I use a rule like this to log to syslog before dropping packets. I turn it 
off when I'm just dropping the normal UDP chatter because I don't like to 
wear out my logging drive:

iptables -N blocked-ext-udp           # create the chain
iptables -A blocked-ext-udp -j LOG --log-prefix "BLOCKED PACKET (ext-udp): "
#iptables -A blocked-ext-udp -j REJECT --reject-with icmp-port-unreachable
iptables -A blocked-ext-udp -j DROP

Then in my chain where I've finished trying to qualify any UDP I really 
want to come in I put:

iptables -A ext-udp -j blocked-ext-udp
iptables -A ext-udp -j DROP

Even though the -j DROP after the -j blocked-ext-udp is redundant, if I 
comment out the -j blocked-ext-udp the packet still gets dropped. Although 
I have my INPUT, OUTPUT, and FORWARD chain's policy set to drop, I prefer 
not to use it because `iptables -L -v' will show me which particular chain 
is dropping packets instead of just guessing from the policy.

= = =

_ACTIONS TO TAKE_.
[A] Summarize the iptables logging note in two sentences.
[B] Write the next part of the iptables logging note, picking up right after its final sentence.

Target pointing data
= = =

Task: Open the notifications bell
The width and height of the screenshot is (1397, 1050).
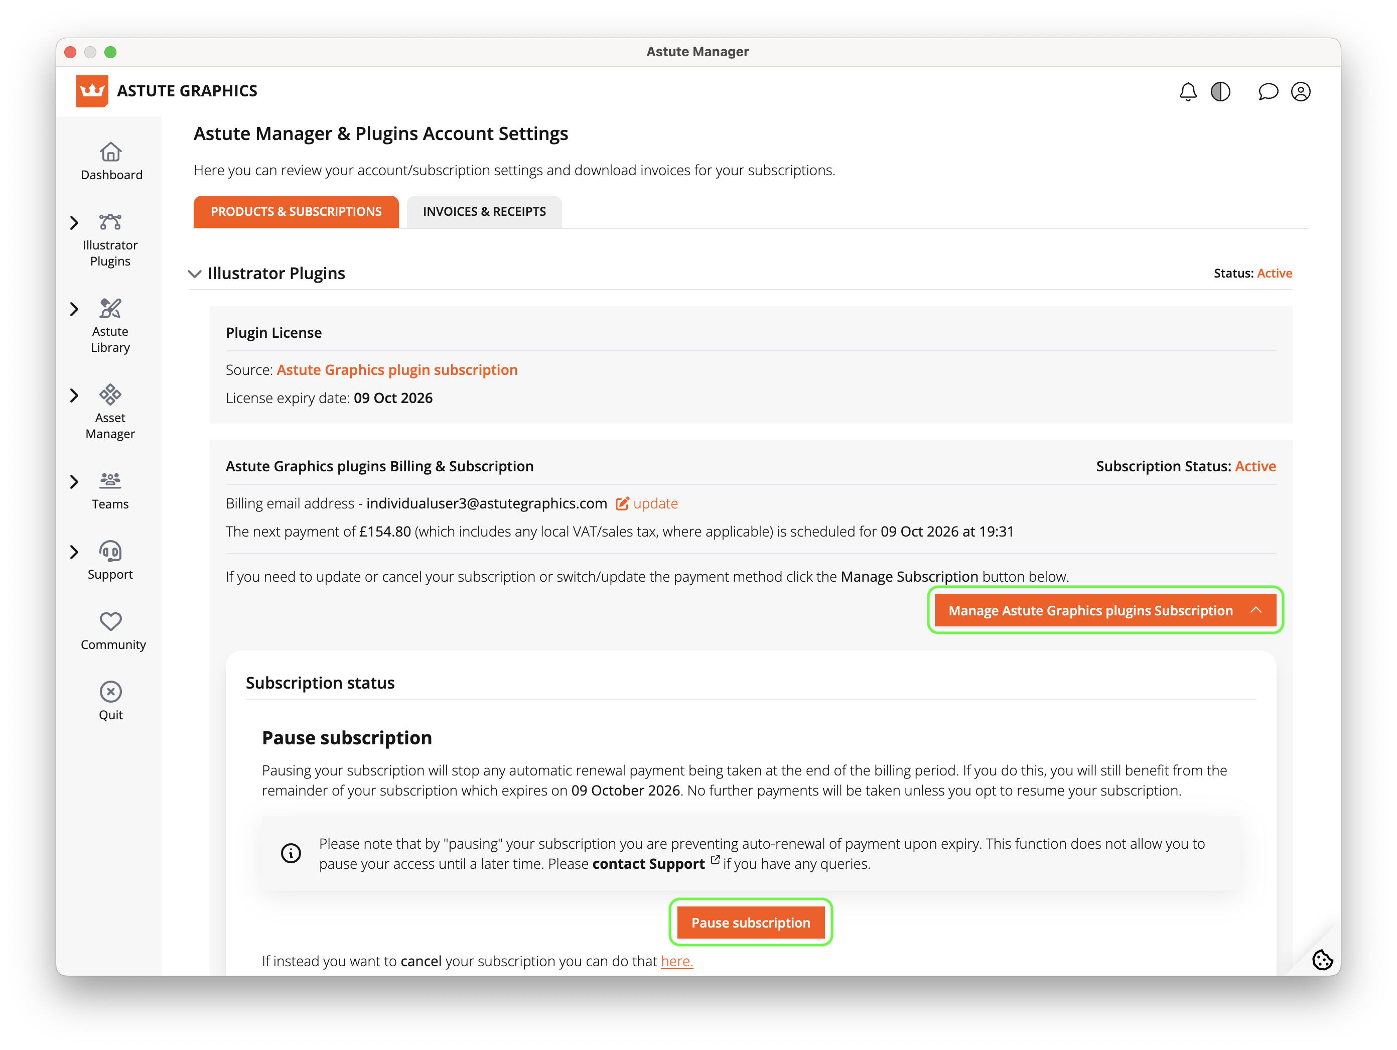Action: pos(1187,92)
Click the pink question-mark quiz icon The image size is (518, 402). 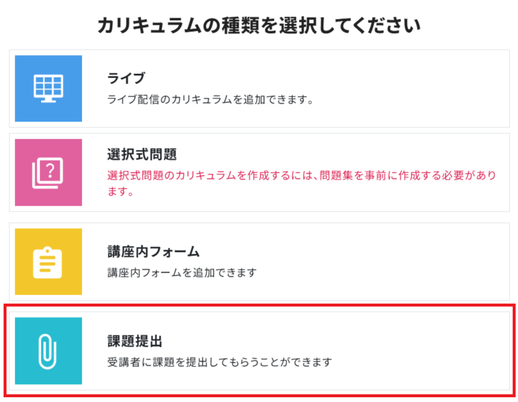pyautogui.click(x=48, y=172)
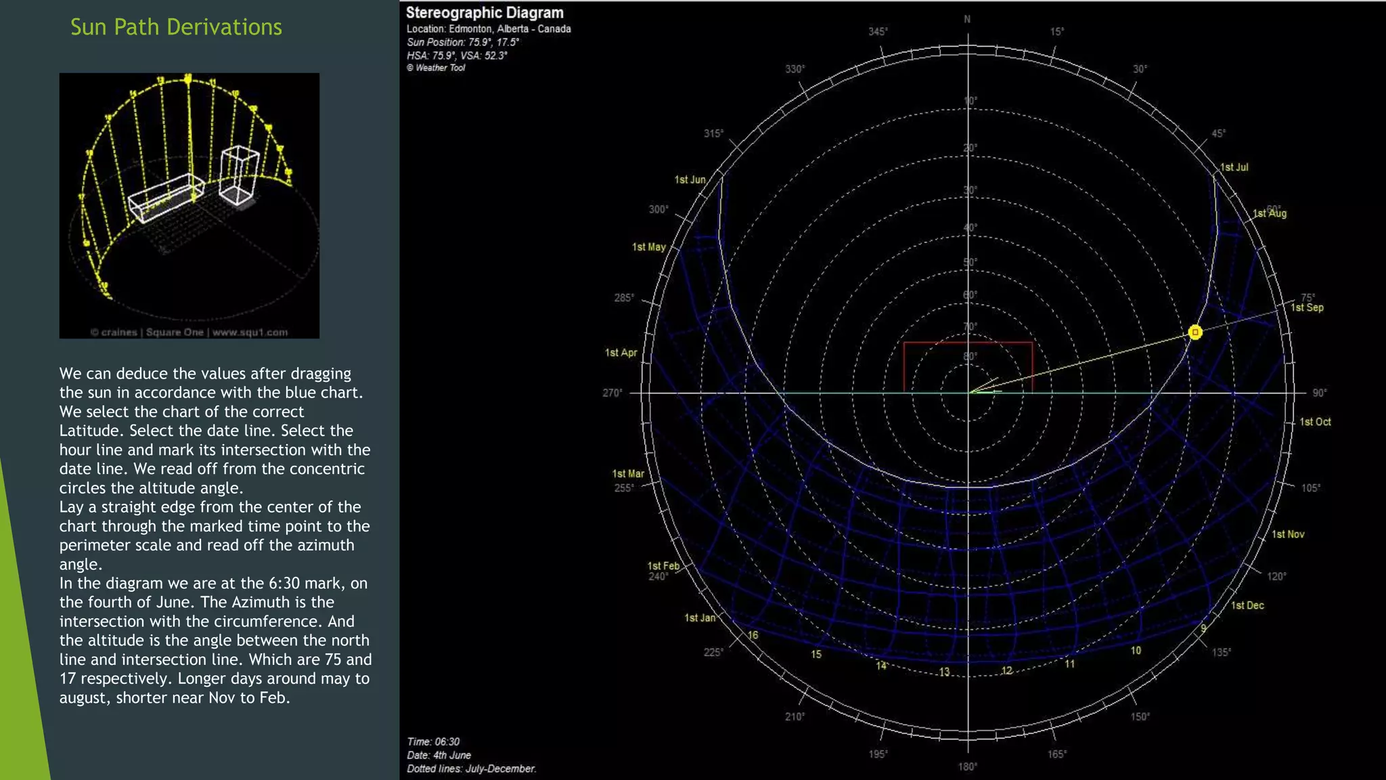The width and height of the screenshot is (1386, 780).
Task: Click the 3D sun path thumbnail image
Action: pyautogui.click(x=189, y=205)
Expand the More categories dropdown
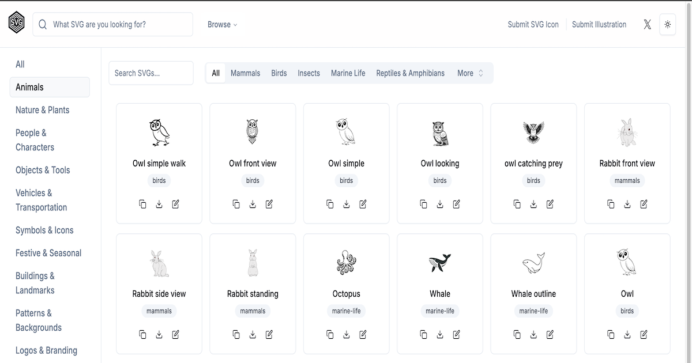The height and width of the screenshot is (363, 692). 471,73
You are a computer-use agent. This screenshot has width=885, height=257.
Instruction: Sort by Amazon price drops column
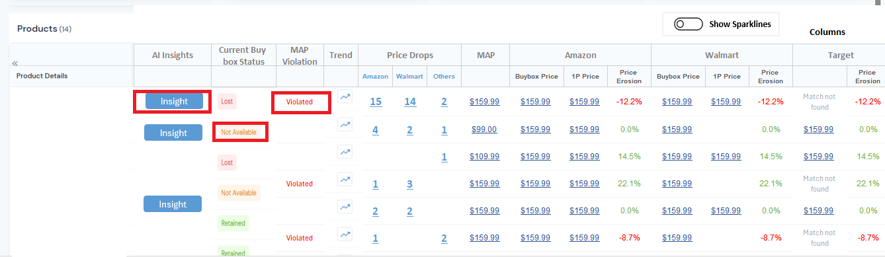[x=375, y=76]
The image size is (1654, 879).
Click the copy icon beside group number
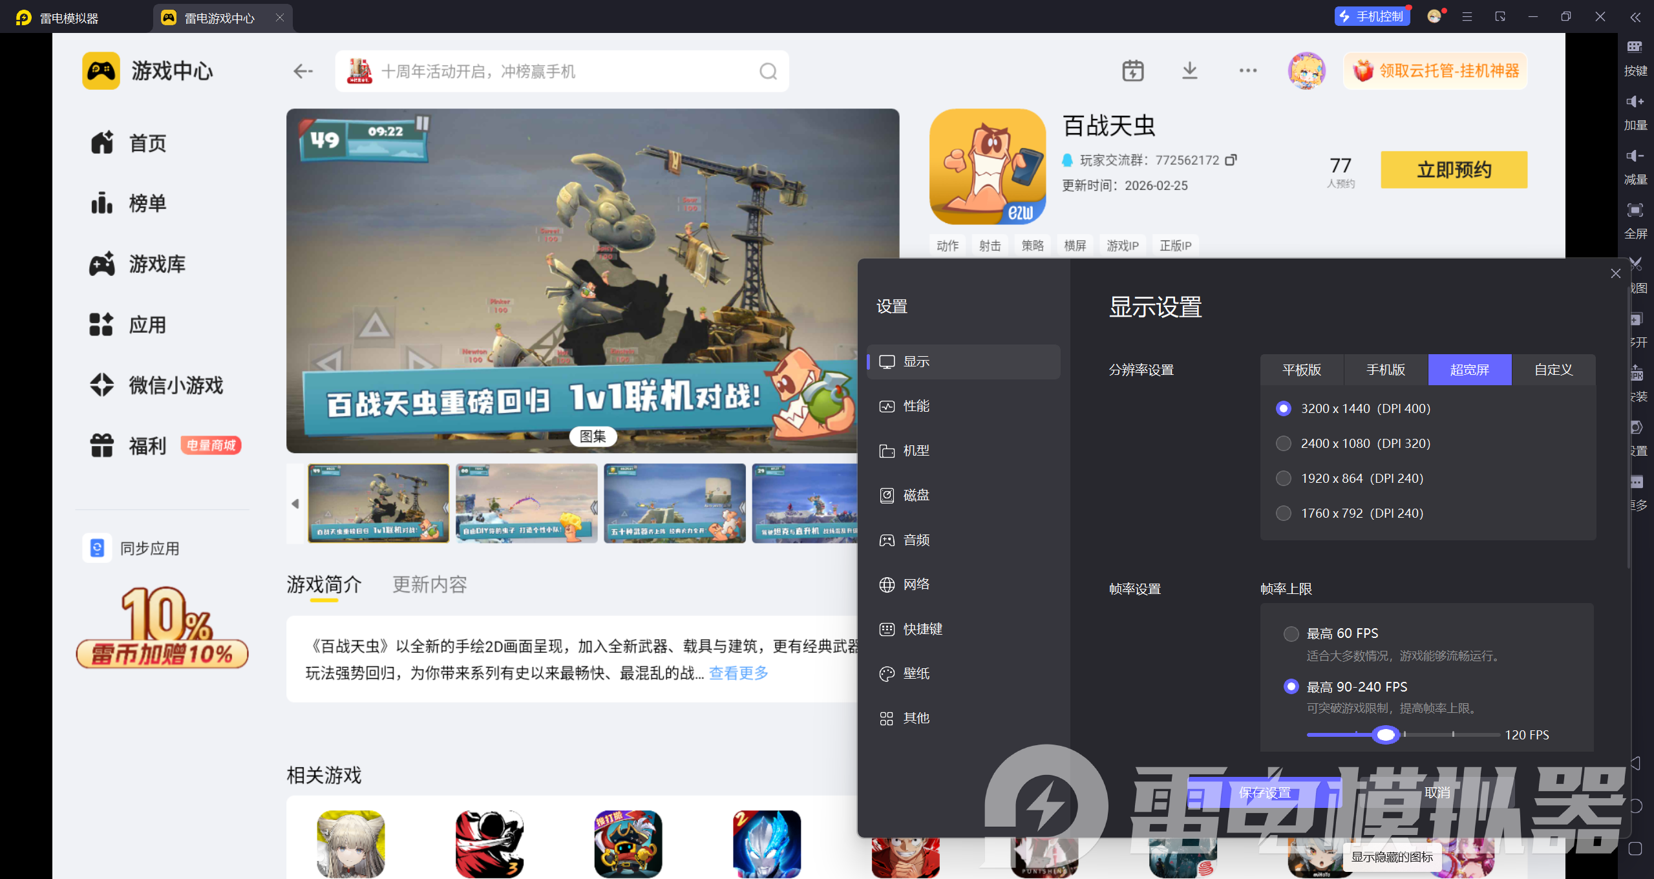[1231, 160]
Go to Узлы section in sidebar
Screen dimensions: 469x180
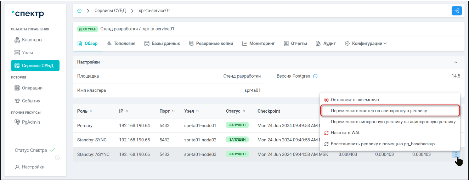coord(27,52)
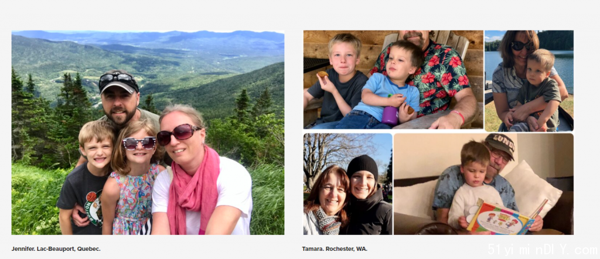Click the black beanie hat
The height and width of the screenshot is (259, 600).
point(362,166)
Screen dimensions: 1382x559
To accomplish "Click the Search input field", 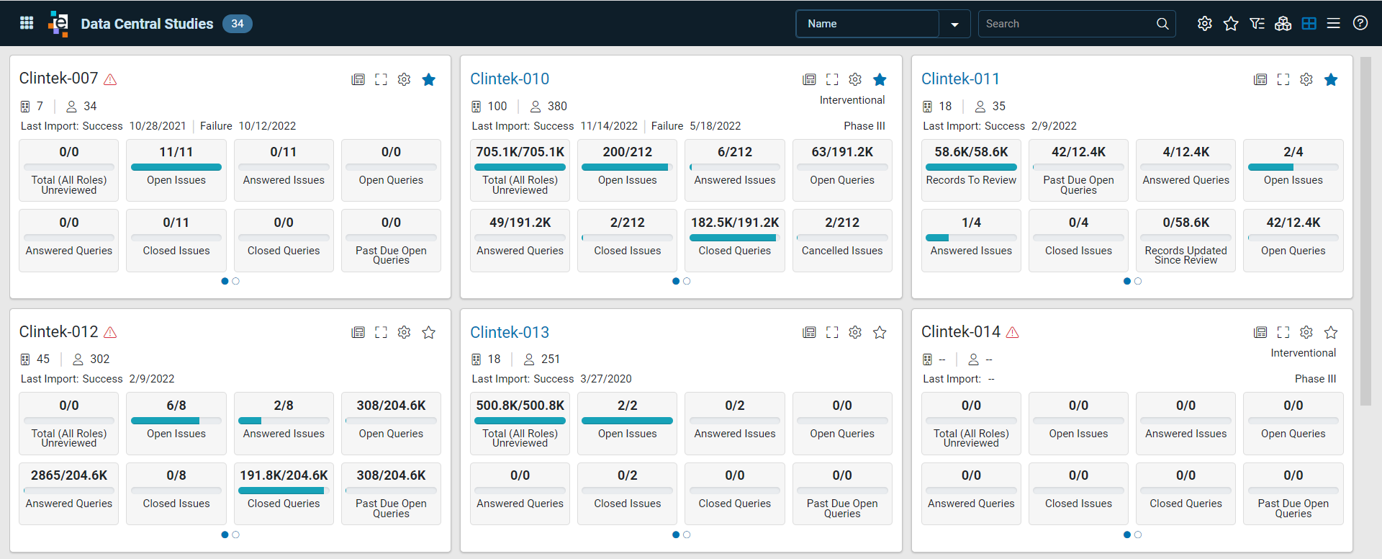I will (x=1067, y=24).
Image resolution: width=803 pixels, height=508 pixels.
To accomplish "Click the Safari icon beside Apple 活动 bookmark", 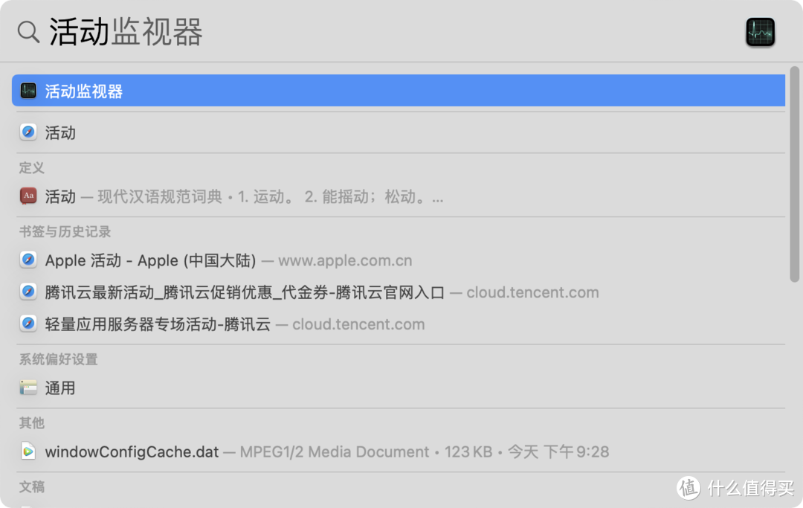I will (28, 260).
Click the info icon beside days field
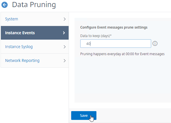This screenshot has width=171, height=123. click(x=155, y=44)
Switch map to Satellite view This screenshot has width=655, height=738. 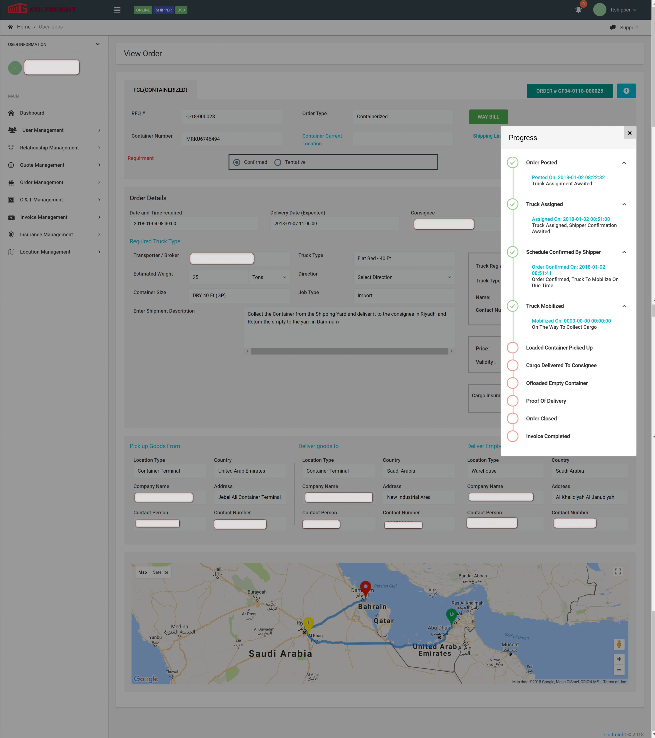click(160, 572)
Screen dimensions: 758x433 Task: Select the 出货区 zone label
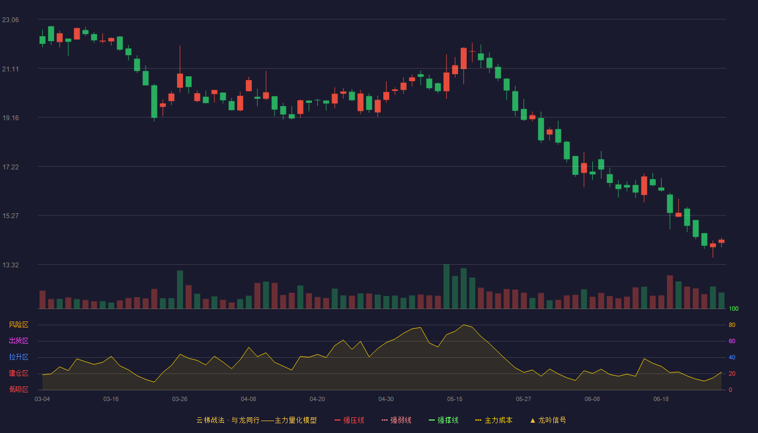pyautogui.click(x=18, y=341)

= = =

_TASK ANSWERS_.
[A] A custom chain named blocked-ext-udp logs packets to syslog with the prefix "BLOCKED PACKET (ext-udp): " and then drops them, and this logging is turned off when only normal UDP chatter is being dropped, to avoid wearing out the logging drive. After the ext-udp chain finishes qualifying wanted UDP, it jumps to blocked-ext-udp and then adds a redundant DROP so packets are still dropped if the jump is commented out, an approach preferred over the drop policy because `iptables -L -v` then shows which chain is dropping packets.

[B]
Occasionally I turn on the -j REJECT so those hapless individuals who are 
still trying to find my gaming server get a real port unreachable and quit 
thinking my gaming server is just temporarily down. It's been years since 
I ran it but certain server locators still ping it occassionally to see if 
it is up :)

NOTE WELL: logging dropped packets can cause DoS on a busy machine. There 
is a rate limiting form of logging so only a few get logged. I don't use 
it as a DoS due to overlogging is just a fun "isn't that interesting" 
event for me but I'm just a hobbyist.

It is best if you only log those packets coming from the server's IP you 
are trying to connect with but in some paranoid authentication schemes the 
UDP packet with the key you need comes from a different IP, presumably to 
stave off replay/man-in-the-middle attacks.

The good news: when I last encountered a scheme like this I was able to 
add a specific rule for that source IP/port to allow the UDP packet to 
come in. Fairly tidy. I did have to port forward it to a specific host on 
the LAN since it was UDP, and not expected, my firewall didn't have a clue 
which LAN host should get it. So I'm restricted to only one machine that 
can access that level of secured information.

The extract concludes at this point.